Depuis plus de 15 ans, les élus de la Majorité du Conseil général des Hauts-de-Seine se sont battus pour obtenir ce prolongement, nécessaire à plusieurs dizaines de milliers d’usagers quotidiens. D’ailleurs, et alors qu’il n’est pas compétent en la matière (c’est la Région qui est normalement chargée de développer le réseau de transports en Ile-de-France), le financement de ce projet par le département s’élève à près de 20% du montant total des travaux.
Cette opération de prolongement de la ligne T2 était inscrite au contrat de plan 2000-2006 entre l’Etat et la Région pour un montant de 68,60 millions d’euros.
Elle visait à permettre une meilleure accessibilité du pôle de la Défense ainsi qu’un meilleur maillage avec la ligne 8 du métro à
Balard, la ligne 12 à Porte de Versailles ainsi qu’avec la ligne T3.
Ce prolongement de 2,3 km comporte trois stations plus une rendue nécessaire par l’arrivée d’entreprises à Issy (Henri Farman, Suzanne Lenglen, Porte d’Issy et Porte de Versailles).
10 rames supplémentaires sont nécessaires pour absorber les 30.000 voyageurs supplémentaires quotidiens.

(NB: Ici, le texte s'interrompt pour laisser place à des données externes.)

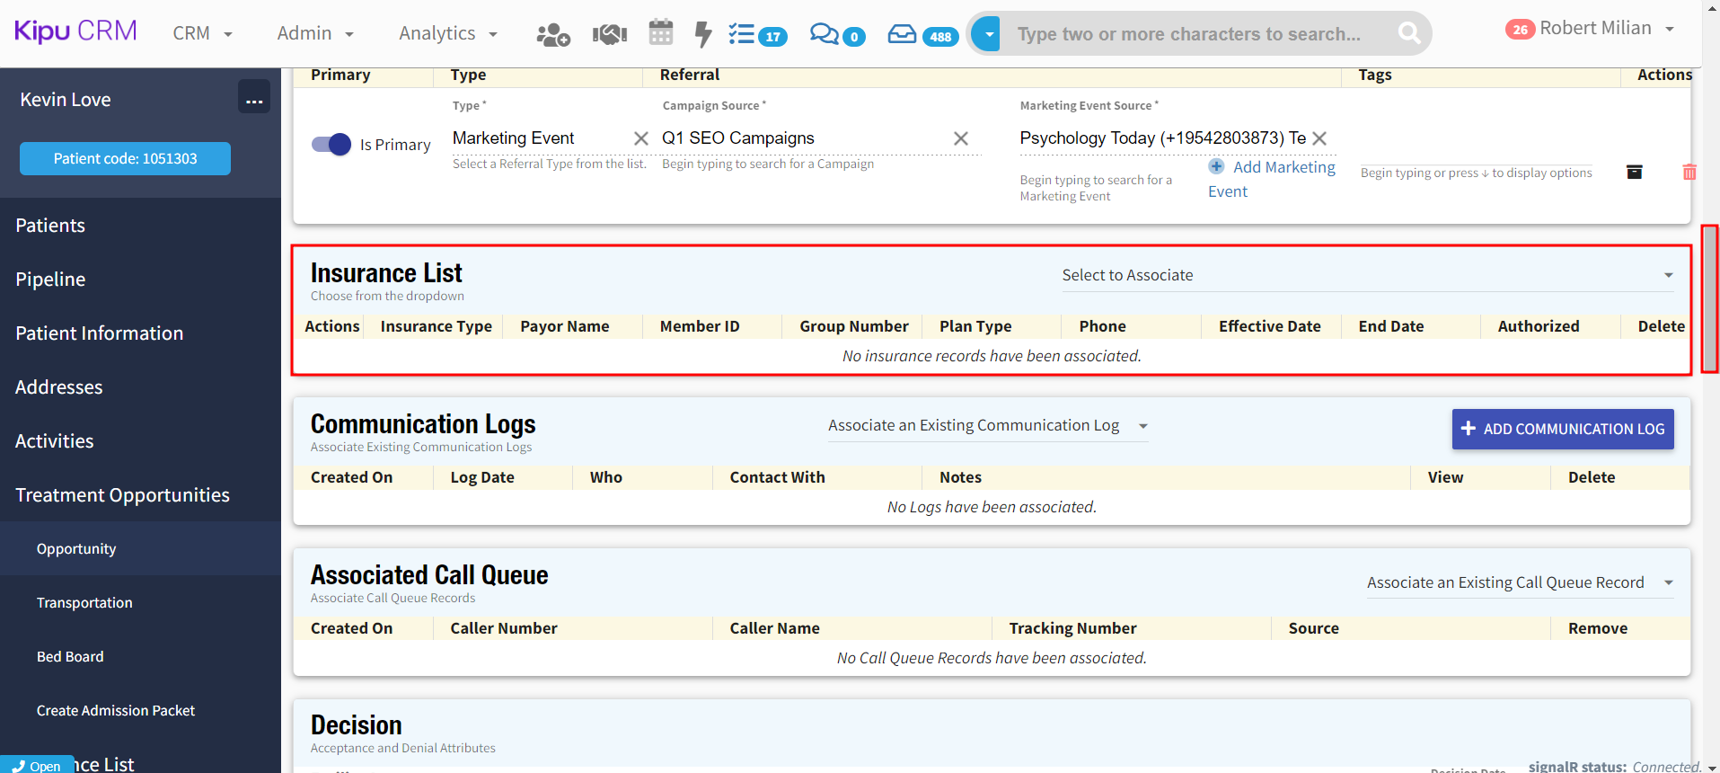Open the handshake icon in top bar

click(609, 34)
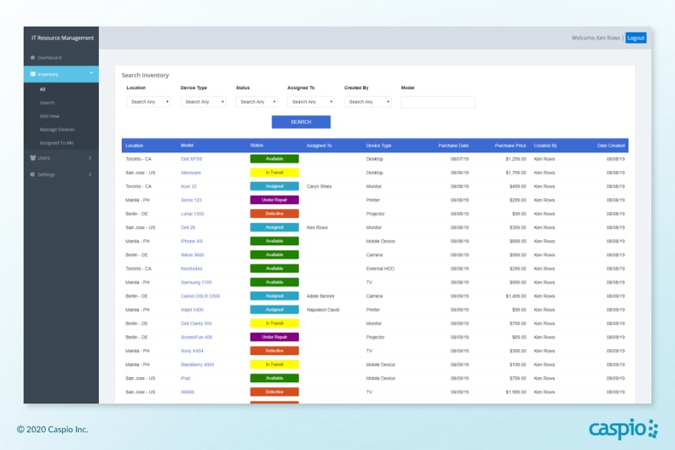Expand the Users section chevron
The image size is (675, 450).
click(x=90, y=158)
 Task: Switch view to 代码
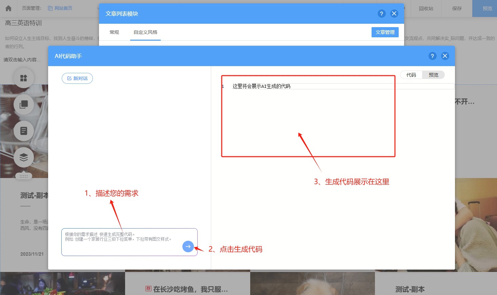[411, 75]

D’un coût de 91,07 millions d’euros, il est financé par :
‣ le Conseil général des Hauts-de-Seine : 19,09 millions d’euros ;
‣ l’Etat : 18,57 millions d’euros ;
‣ le Conseil régional : 35,6 millions d’euros ;
‣ la RATP : 12,38 millions d’euros ; Ville de Paris : 4,1 millions d’euros ;
‣ le CA Val de Seine : 1,3 millions d’euros.